··· DATASET ···

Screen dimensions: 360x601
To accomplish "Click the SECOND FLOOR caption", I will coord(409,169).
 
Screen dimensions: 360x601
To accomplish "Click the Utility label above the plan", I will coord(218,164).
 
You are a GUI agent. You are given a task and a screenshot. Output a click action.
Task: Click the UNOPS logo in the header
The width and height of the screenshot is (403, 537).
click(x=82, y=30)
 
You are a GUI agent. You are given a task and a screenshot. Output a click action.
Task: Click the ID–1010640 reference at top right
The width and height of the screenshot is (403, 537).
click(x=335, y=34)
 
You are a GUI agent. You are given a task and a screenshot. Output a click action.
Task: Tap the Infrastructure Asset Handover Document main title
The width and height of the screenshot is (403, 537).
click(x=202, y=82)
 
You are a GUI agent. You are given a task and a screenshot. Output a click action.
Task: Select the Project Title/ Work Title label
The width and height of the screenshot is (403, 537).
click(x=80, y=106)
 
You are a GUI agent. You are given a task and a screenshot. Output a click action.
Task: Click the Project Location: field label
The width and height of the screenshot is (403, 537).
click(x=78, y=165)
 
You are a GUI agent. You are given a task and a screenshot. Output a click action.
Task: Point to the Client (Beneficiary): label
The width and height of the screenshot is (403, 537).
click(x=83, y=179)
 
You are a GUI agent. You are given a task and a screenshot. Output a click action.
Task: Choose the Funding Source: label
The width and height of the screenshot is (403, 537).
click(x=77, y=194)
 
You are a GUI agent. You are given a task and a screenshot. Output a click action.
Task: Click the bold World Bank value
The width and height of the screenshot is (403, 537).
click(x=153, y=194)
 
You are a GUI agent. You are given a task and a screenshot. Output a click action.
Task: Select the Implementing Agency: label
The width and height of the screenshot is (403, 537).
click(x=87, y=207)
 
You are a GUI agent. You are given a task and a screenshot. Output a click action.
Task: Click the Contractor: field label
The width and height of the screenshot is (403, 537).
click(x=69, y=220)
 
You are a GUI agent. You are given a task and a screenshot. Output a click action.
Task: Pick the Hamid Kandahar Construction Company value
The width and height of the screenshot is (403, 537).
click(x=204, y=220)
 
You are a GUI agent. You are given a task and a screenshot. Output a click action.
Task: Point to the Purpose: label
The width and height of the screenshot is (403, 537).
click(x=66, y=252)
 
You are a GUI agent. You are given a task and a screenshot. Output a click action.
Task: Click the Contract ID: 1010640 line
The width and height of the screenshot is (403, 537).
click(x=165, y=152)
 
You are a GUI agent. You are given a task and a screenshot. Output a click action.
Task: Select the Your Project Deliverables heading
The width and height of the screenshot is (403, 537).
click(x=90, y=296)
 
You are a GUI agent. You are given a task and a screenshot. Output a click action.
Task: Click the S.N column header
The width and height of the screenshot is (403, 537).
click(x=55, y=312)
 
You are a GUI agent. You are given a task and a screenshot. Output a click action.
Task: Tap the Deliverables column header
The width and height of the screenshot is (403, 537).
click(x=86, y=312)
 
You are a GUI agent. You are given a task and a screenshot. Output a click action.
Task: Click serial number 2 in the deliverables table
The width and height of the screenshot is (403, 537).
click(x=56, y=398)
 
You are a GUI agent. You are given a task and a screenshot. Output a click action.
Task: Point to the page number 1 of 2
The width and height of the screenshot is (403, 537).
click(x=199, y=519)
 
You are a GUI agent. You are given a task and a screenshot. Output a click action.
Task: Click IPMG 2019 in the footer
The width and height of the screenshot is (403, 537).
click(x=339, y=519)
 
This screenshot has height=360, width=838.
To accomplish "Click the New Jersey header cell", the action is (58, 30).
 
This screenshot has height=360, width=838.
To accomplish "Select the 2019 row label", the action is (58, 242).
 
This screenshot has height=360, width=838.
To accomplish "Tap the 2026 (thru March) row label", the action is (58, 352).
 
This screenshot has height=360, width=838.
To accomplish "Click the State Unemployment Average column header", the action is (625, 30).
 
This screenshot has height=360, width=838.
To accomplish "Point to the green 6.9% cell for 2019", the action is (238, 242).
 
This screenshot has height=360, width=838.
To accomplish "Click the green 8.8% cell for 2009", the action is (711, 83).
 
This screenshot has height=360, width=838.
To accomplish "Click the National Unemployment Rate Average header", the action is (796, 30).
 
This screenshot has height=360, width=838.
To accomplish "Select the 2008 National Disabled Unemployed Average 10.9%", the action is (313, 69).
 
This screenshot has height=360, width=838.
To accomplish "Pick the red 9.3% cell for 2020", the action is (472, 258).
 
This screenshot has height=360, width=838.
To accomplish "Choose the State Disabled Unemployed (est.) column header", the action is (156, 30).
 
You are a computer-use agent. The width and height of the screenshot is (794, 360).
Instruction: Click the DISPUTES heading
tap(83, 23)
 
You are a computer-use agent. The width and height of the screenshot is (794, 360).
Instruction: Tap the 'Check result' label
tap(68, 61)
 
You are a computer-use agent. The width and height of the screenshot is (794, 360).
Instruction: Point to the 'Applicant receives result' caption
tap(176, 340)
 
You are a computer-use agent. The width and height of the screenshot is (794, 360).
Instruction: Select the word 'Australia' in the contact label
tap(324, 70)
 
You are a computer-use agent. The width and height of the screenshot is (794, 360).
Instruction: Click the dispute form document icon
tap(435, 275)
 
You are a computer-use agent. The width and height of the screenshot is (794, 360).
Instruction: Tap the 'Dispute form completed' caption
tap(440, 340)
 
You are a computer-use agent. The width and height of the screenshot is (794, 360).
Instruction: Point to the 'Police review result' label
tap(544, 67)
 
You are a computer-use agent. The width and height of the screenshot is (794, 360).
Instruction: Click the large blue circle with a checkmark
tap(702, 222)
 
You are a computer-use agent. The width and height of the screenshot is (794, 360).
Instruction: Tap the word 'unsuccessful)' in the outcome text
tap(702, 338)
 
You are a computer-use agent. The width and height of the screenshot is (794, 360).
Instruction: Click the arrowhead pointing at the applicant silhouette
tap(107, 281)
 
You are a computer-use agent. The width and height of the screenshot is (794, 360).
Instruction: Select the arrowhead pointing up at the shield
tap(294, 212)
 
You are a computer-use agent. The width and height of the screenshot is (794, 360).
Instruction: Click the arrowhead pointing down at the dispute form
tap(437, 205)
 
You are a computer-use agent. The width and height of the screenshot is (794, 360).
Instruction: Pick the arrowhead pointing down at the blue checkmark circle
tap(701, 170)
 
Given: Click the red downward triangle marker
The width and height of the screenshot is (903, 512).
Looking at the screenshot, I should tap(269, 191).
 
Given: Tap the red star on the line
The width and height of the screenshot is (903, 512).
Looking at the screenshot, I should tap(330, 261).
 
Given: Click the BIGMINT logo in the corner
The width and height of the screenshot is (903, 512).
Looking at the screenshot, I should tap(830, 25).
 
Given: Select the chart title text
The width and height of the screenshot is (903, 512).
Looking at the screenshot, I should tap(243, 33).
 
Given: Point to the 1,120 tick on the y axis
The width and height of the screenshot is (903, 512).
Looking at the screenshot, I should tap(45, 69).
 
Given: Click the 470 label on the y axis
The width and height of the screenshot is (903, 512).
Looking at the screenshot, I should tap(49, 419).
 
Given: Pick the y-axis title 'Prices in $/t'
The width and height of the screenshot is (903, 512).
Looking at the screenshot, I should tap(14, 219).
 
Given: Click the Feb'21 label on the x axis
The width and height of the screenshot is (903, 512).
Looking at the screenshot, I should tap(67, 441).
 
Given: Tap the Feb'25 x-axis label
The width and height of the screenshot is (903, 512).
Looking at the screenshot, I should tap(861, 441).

···

(WHAT THE TASK REQUIRES)
Reproduce the records from their start through the line containing "click(x=77, y=194)", with "screenshot" replaced by "screen capture" everywhere in that span and nothing else changed.

(IN RESPONSE)
Screen dimensions: 360x601
To accomplish "Click the SECOND FLOOR caption", I will coord(409,169).
 
Screen dimensions: 360x601
To accomplish "Click the Utility label above the plan", I will coord(218,164).
 
You are a GUI agent. You are given a task and a screen capture. Output a click action.
Task: Click the UNOPS logo in the header
The width and height of the screen capture is (403, 537).
click(x=82, y=30)
 
You are a GUI agent. You are given a task and a screen capture. Output a click action.
Task: Click the ID–1010640 reference at top right
The width and height of the screen capture is (403, 537).
click(x=335, y=34)
 
You are a GUI agent. You are given a task and a screen capture. Output a click action.
Task: Tap the Infrastructure Asset Handover Document main title
The width and height of the screen capture is (403, 537).
click(x=202, y=82)
 
You are a GUI agent. You are given a task and a screen capture. Output a click action.
Task: Select the Project Title/ Work Title label
The width and height of the screen capture is (403, 537).
click(x=80, y=106)
 
You are a GUI agent. You are given a task and a screen capture. Output a click action.
Task: Click the Project Location: field label
The width and height of the screen capture is (403, 537).
click(x=78, y=165)
 
You are a GUI agent. You are given a task and a screen capture. Output a click action.
Task: Point to the Client (Beneficiary): label
The width and height of the screen capture is (403, 537).
click(x=83, y=179)
 
You are a GUI agent. You are given a task and a screen capture. Output a click action.
Task: Choose the Funding Source: label
The width and height of the screen capture is (403, 537).
click(x=77, y=194)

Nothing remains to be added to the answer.